O capacitismo é um dos preconceitos mais persistentes e cruéis da sociedade contemporânea. Ele não apenas exclui, mas também subestima e marginaliza pessoas com deficiência, impondo barreiras invisíveis que dificultam sua inserção no mercado de trabalho e em outros espaços sociais. No Brasil, apesar das garantias legais de inclusão, a discriminação ainda é uma realidade que precisa ser combatida com medidas mais severas.

Na semana de reabertura dos trabalhos legislativos, o deputado Fausto Santos Júnior (União Brasil-AM) apresentou um projeto de lei que endurece as penalidades para crimes de capacitismo, especialmente no contexto dos concursos públicos e processos seletivos. A proposta prevê penas que podem chegar a cinco anos de reclusão e multa para instituições que discriminarem candidatos com deficiência. Além disso, sugere a inversão do ônus da prova nos casos em que bancas examinadoras indeferirem a documentação de candidatos com deficiência, obrigando-as a justificar a exclusão.

O que está por trás do capacitismo?

Diferente de outros preconceitos, o capacitismo opera de maneira estrutural e cultural, alimentado por um imaginário social que considera a deficiência como sinônimo de limitação absoluta. Essa visão equivocada resulta na exclusão sistemática de milhões de brasileiros do mercado de trabalho, da educação e até da vida cotidiana. Em um país com mais de 17 milhões de pessoas com deficiência, segundo o IBGE, a falta de oportunidades e o preconceito institucionalizado reforçam a desigualdade.

A resistência à inclusão ocorre mesmo diante de leis como a Lei Brasileira de Inclusão (Lei nº 13.146/2015), que prevê mecanismos para assegurar acessibilidade e igualdade de condições. No entanto, na prática, as dificuldades persistem. Empresas muitas vezes contratam profissionais apenas para cumprir a cota obrigatória, sem oferecer condições adequadas para seu desenvolvimento. Já em concursos públicos, barreiras burocráticas impedem o acesso de candidatos com deficiência, mesmo quando suas habilidades são comprovadas.

O impacto do preconceito no século XXI

O preconceito no século XXI assumiu novas conotações, se conectando a narrativas de ódio e exclusão sistemática de grupos que não se encaixam no padrão predominante.
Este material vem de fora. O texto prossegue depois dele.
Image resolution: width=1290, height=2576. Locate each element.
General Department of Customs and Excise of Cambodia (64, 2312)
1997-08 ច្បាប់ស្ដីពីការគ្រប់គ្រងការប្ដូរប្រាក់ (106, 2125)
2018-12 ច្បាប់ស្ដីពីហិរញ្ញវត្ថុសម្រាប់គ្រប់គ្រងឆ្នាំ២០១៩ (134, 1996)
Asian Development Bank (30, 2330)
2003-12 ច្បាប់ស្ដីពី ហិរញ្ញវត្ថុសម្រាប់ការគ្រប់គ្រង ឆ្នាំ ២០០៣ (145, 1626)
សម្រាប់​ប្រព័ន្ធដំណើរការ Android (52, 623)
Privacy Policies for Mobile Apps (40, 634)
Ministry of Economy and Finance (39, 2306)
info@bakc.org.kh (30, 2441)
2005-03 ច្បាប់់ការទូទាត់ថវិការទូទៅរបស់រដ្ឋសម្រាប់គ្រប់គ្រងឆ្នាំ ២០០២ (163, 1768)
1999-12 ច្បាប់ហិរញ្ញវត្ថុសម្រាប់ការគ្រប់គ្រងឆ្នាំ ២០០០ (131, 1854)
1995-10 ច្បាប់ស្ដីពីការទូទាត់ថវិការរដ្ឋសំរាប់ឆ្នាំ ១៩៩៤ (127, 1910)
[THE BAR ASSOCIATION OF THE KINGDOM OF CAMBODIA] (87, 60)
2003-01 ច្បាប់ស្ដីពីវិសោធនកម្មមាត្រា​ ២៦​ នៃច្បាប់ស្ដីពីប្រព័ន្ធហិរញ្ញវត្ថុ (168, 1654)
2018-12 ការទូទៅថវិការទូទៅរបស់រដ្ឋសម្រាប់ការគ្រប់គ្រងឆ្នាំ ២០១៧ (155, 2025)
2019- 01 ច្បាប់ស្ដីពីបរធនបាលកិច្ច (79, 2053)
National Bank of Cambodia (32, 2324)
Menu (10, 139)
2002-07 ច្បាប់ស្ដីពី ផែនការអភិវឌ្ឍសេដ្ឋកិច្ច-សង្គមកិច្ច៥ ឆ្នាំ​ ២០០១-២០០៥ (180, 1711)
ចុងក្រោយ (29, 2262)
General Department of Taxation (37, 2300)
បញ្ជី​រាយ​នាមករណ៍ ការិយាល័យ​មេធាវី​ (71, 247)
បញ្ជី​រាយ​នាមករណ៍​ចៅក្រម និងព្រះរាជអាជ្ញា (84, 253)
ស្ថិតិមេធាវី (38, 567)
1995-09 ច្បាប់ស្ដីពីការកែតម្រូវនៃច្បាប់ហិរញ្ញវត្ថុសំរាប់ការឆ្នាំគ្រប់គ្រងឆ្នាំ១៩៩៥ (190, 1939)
Redes sociais amplificam discursos discriminatórios, enquanto instituições ainda relutam em adaptar processos seletivos e ambientes de trabalho para garantir a equidade.

A proposta do deputado Fausto Júnior vem como uma resposta a essa realidade alarmante, buscando coibir práticas discriminatórias e reforçar o direito das pessoas com deficiência de concorrer a vagas públicas sem serem prejudicadas por critérios injustos. O endurecimento das penalidades pode representar um avanço na luta contra o capacitismo institucionalizado, mas a mudança real depende também de um esforço coletivo para transformar a cultura e os padrões de exclusão.

Como superar o capacitismo?

Além de leis mais rigorosas, o combate ao capacitismo exige mudanças profundas na sociedade. Algumas medidas essenciais incluem:

  • • Conscientização e educação: É fundamental promover campanhas e treinamentos sobre inclusão e acessibilidade, desde as escolas até o ambiente corporativo.
  • • Aprimoramento das políticas públicas: O Estado deve garantir não apenas o cumprimento das leis de inclusão, mas também a fiscalização rigorosa de empresas e instituições públicas.
  • • Incentivo à acessibilidade: Infraestruturas devem ser adaptadas para garantir que pessoas com deficiência tenham as mesmas oportunidades de trabalho, estudo e lazer.
  • • Maior protagonismo das pessoas com deficiência: Incluir essas pessoas nos debates e tomadas de decisão sobre políticas públicas é essencial para garantir soluções eficazes.

A criminalização do capacitismo em concursos públicos e outras esferas da vida profissional é um passo importante, mas o desafio maior é mudar mentalidades e desconstruir preconceitos. A inclusão não deve ser apenas uma obrigação legal, mas um compromisso ético e social. Somente assim será possível construir um Brasil verdadeiramente acessível e igualitário.